05.03.2019 22:43 di tuttoturris .com   Vedi letture
Fonte: Tuttoc.com
© foto di Federico Gaetano
Salvezza a zero punti e retrocessione con 30: il paradosso della Serie C

Nel Girone A potresti salvarti con zero punti mentre nel Girone B non ne basteranno trenta. È uno dei tanti paradossi di questa tormentata annata in Serie C, con un regolamento playout stravolto da esclusioni e penalizzazioni. Ma andiamo con ordine.

Nel Girone A la salvezza è una corsa all'eliminazione e potrebbe arrivare con zero punti a causa della grana fideiussioni: il Pro Piacenza è già stato escluso, Lucchese e Cuneo, che stanno lottando sul campo nonostante i 39 punti complessivi di penalizzazione, potrebbero essere cancellati dalla FIGC nelle prossime settimane. E così l'Albissola, attualmente a quota 19 e prima delle squadre fuori dalla zona rossa, manterrebbe la categoria solo giungendo al traguardo del campionato, a prescindere da qualsiasi vittoria, pareggio o sconfitta. 

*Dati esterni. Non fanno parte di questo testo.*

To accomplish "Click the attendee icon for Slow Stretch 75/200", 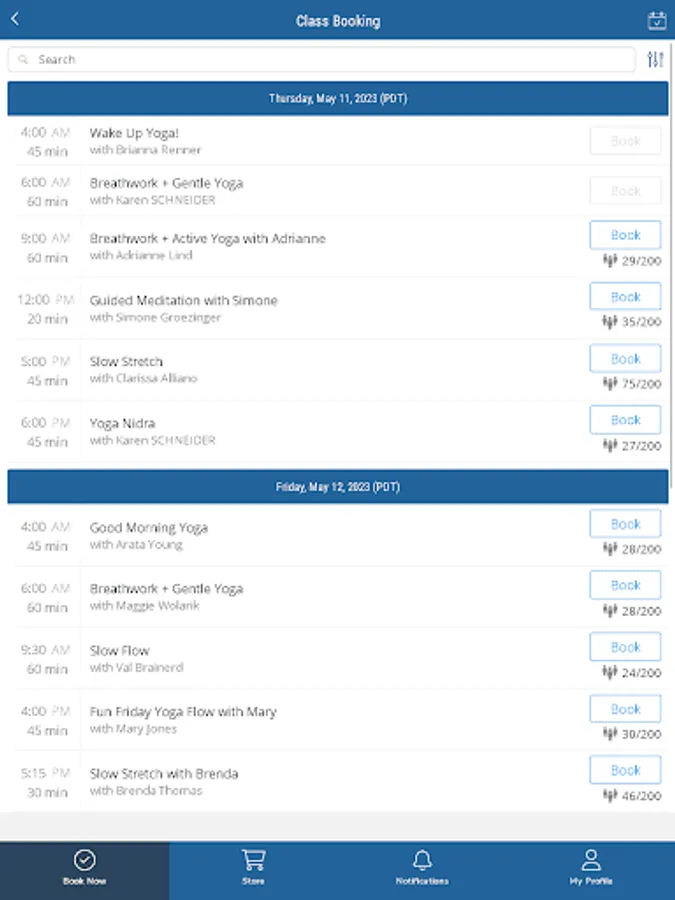I will point(609,383).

Nel Girone B, indubbiamente il più regolare fra i tre, la beffa: la Virtus Verona sarebbe retrocessa quest'oggi con 26 punti in 29 giornate, con Giana Erminio e Fano ai playout rispettivamente con 27 e 29 lunghezze. Difficile pensare che chiunque retroceda, considerando i dieci club coinvolti nella lotta salvezza, rimanga zitto e accetti supinamente il verdetto. Che sarebbe regolare, ricordiamolo, ma solo se tutto intorno non regnasse l'irregolarità.

Nel Girone C, infatti, ora come ora basterebbero 20 punti per salvarsi. Con l'esclusione del Matera, infatti, basta una Paganese sportivamente in affanno, con soli 11 punti raccolti in 27 giornate, per far dormire sonni tranquilli a Rieti e Siracusa, a quota 25: con più di otto lunghezze di distacco, infatti, il playout non si disputerà. Con i lucani normalmente in gioco, sarebbe stata tutta un'altra storia.

La geografia, più che la bravura, come criterio di retrocessione. Con l'aggravante che, un cambio in pieno marzo o addirittura ad aprile delle regole, minerebbe ancora di più la regolarità. Ma, estremo paradosso, rimanendo tutto così, l'irregolarità regnerà sovrana.